Monte Carlo NPV / Tornado — Engineering Fundamentals

Why probabilistic, triangular vs lognormal, tornado interpretation, and the pitfalls of un-correlated inputs.

1. Why probabilistic NPV

Deterministic NPV gives a single number that hides risk. Two projects with identical "base-case" NPVs can have wildly different downside exposure — one might have ±10 % spread on inputs, the other ±50 %. A Monte Carlo simulation propagates the uncertainty of each input through the cash-flow model and produces a distribution of NPV outcomes. From that distribution you can answer questions the deterministic case cannot:

  • What is the probability the project loses money?
  • What is the 10th-percentile outcome (downside scenario)?
  • Which inputs drive the variance most?
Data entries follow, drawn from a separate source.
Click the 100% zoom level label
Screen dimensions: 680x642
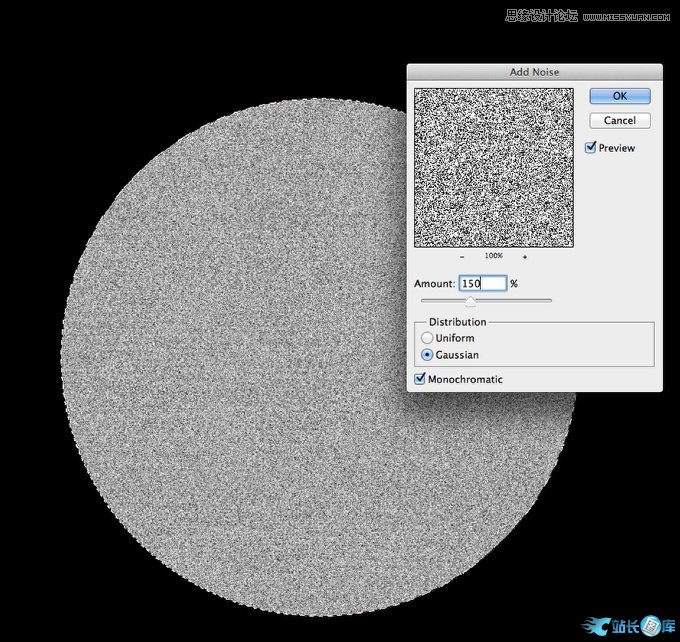click(x=493, y=256)
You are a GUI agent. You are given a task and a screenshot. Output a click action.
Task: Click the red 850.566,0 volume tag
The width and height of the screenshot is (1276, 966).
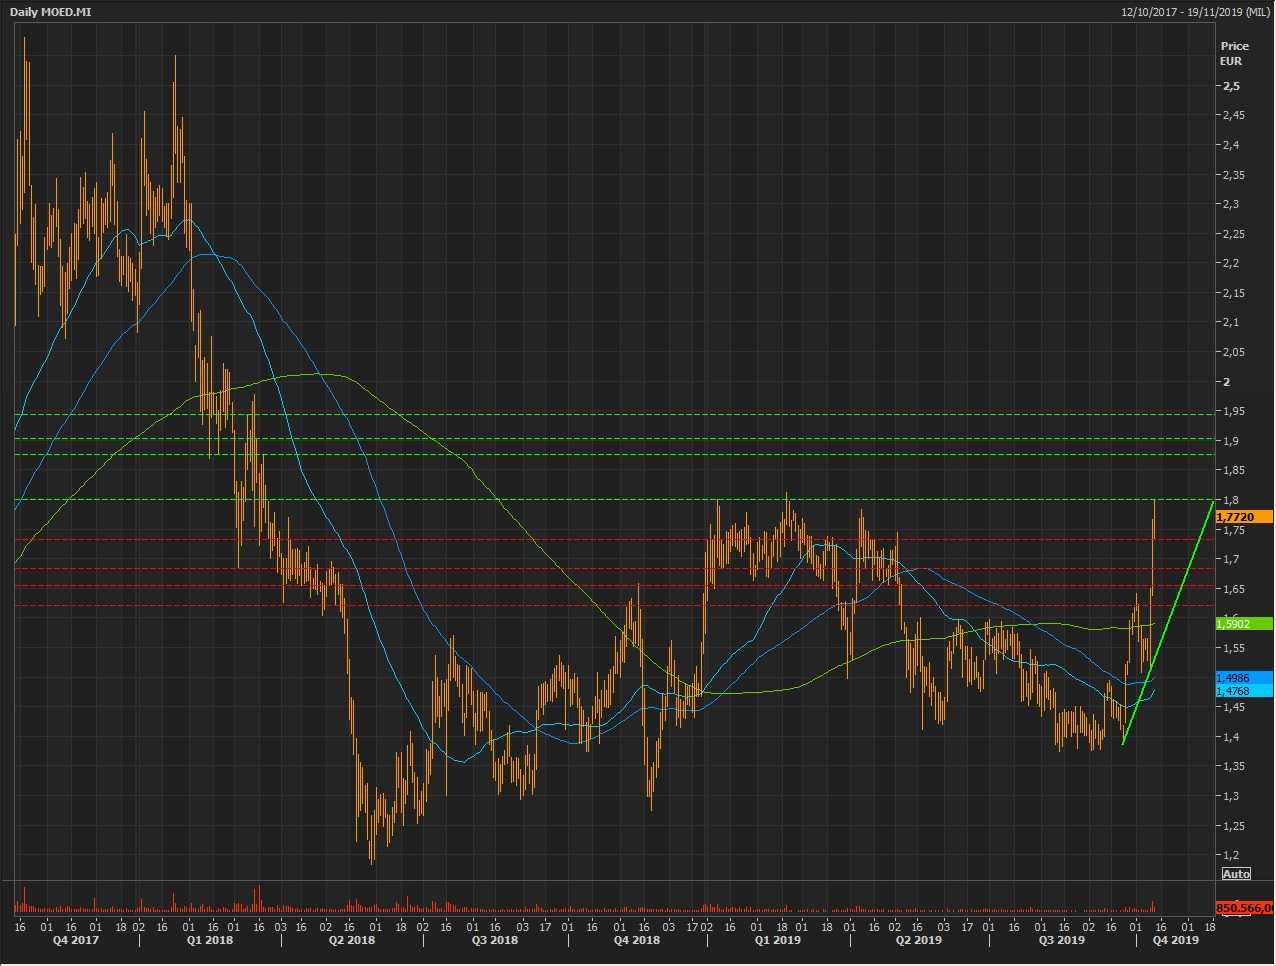pyautogui.click(x=1244, y=908)
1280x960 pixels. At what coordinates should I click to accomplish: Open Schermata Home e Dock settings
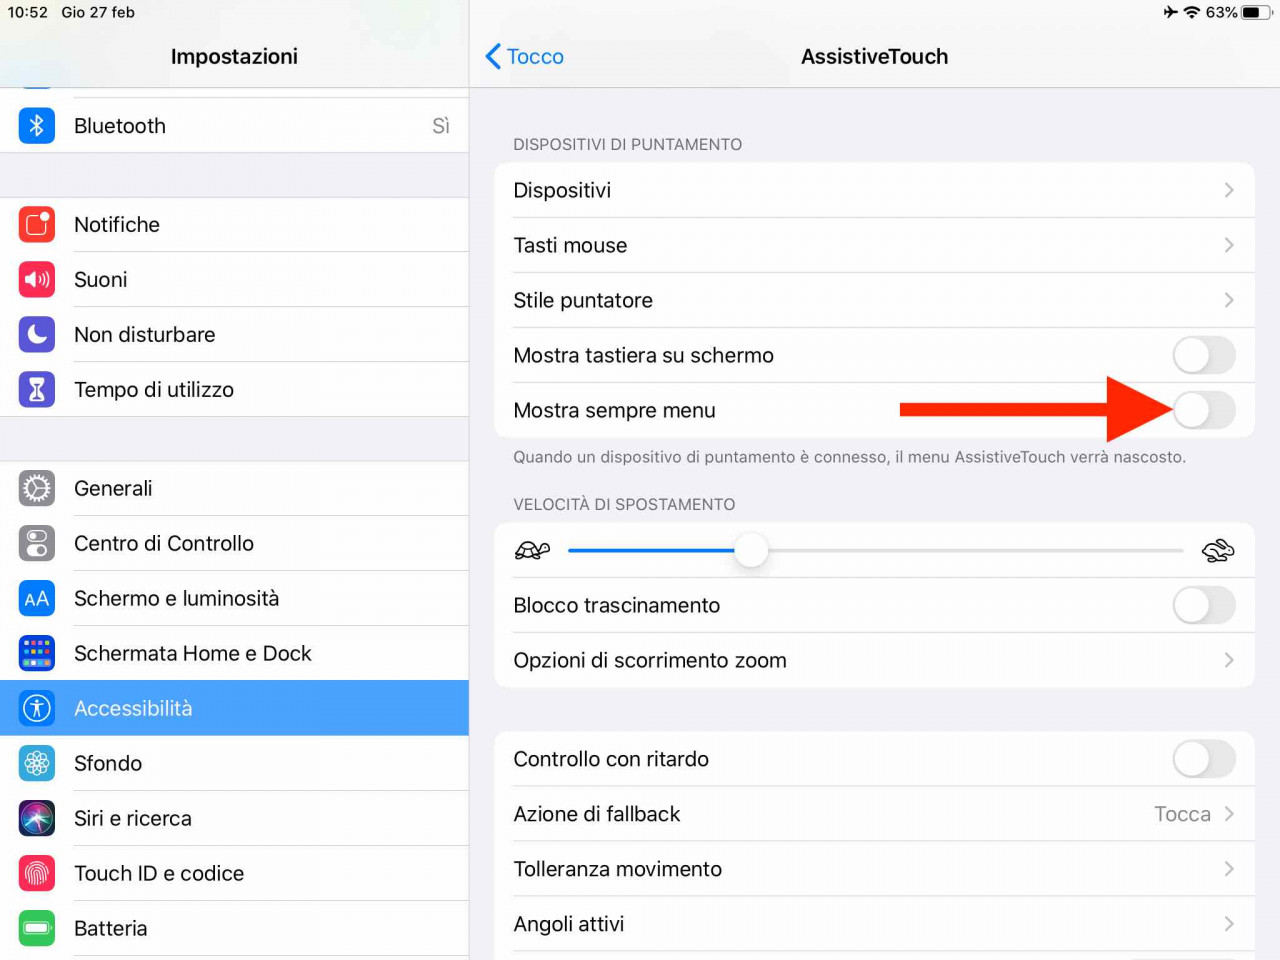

For midstream/E&P projects with multi-decade cash flows and commodity-price exposure, MC is the industry standard for FID-stage economic analysis.

2. Distribution choice

DistributionParametersBest for
Triangular (used here)min / mode / maxEngineering judgment; no historic data
Lognormalμ, σ (of ln x)Reservoir volumes, recovery factors, OOIP
Normalμ, σCentered, symmetric variables (rare in E&P)
Beta (PERT)min, mode, max, λSmoother than triangular; project schedules
Uniformmin, maxPure ignorance; rare in practice

Triangular is the default for engineering ranges because it captures asymmetry (upside vs downside skew) and is interpretable: min = "I am 95 % sure it won't be worse than this," mode = "most likely value," max = "95 % sure it won't be better than this." For commodity prices and reservoir recovery, lognormal is more appropriate — replace the triangular sampler in your modelling if you have historic data to fit.

3. Reading P10/P50/P90

The percentile output P10/P50/P90 is the industry standard reporting convention (SPE/PRMS):

  • P50 (median) — the 50/50 outcome. NOT the same as the mean if the distribution is skewed.
  • P90 (upside) — there is a 90 % chance the NPV is at or above this value. Note: some petroleum engineering literature uses "P90" to mean the 90 % probability of EXCEEDANCE (which is mathematically the 10th percentile). This calculator uses the standard "10 % of values fall below, 90 % above" convention for downside reporting. If your team uses the reverse convention, swap labels.
  • P10 (downside) — 10 % chance NPV is at or below this.
  • P(NPV > 0) — fraction of iterations that returned positive NPV. A common "go/no-go" threshold is 70–85 %.

4. The tornado chart

The tornado bar for each input shows how much NPV moves when that input alone is varied from its min to its max (others held at mode). Bars are sorted longest-to-shortest from the top — looking like a tornado funnel.

Use the tornado to:

  • Prioritize de-risking. The top 2–3 bars deserve the most field/lab work to narrow their distributions. A wide CAPEX range may be the largest tornado driver — investing in detailed FEED engineering shrinks that range.
  • Identify "no-regret" actions. If the discount rate's bar is small, you don't need to argue about WACC. If reservoir decline rate dominates, that's where your geology team should focus.
  • Find sign-flips. A bar that crosses zero from positive to negative NPV indicates a critical threshold — that variable can sink the project alone if it hits its low end.

5. Pitfalls & correlation

Three common errors that bias MC results:

  1. Un-correlated inputs. CAPEX and project life are often positively correlated (bigger project takes longer to build and lasts longer). Revenue and OPEX may be correlated (gas-price shocks raise both). This calculator samples each variable independently — if your inputs are strongly correlated, the resulting distribution will be too wide.
  2. Optimism bias on the mode. Studies of CAPEX overruns show project teams systematically pick a mode value that turns out to be the 10th–30th percentile of actuals. Cross-check your mode against historical reference-class data (Flyvbjerg "reference class forecasting").
  3. Ignoring fat tails. Triangular distributions have no tails beyond max. Real commodity-price distributions have long upper tails (2008 oil, 2022 LNG) and lower tails (negative WTI in April 2020). If tail events matter, use lognormal with explicit thick-tail parameters or empirical bootstrapping.

6. References

  • Newendorp, P.D.; Schuyler, J. (2000). Decision Analysis for Petroleum Exploration, 2nd ed. Planning Press.
  • SPE 84218 — Monte Carlo Simulation in Oil & Gas Project Economics.
  • Mun, J. (2010). Modeling Risk: Applying Monte Carlo Risk Analysis, Real Options Analysis, 2nd ed. Wiley.
  • Murtha, J.A.; Ross, J. (2009). "Probabilistic forecasting in petroleum engineering." JPT 61(7), 24–25.
  • SPE/PRMS (2018). Petroleum Resources Management System — P10/P50/P90 conventions.
  • Flyvbjerg, B. (2006). "From Nobel Prize to project management: getting risks right." Project Management Journal 37(3), 5–15.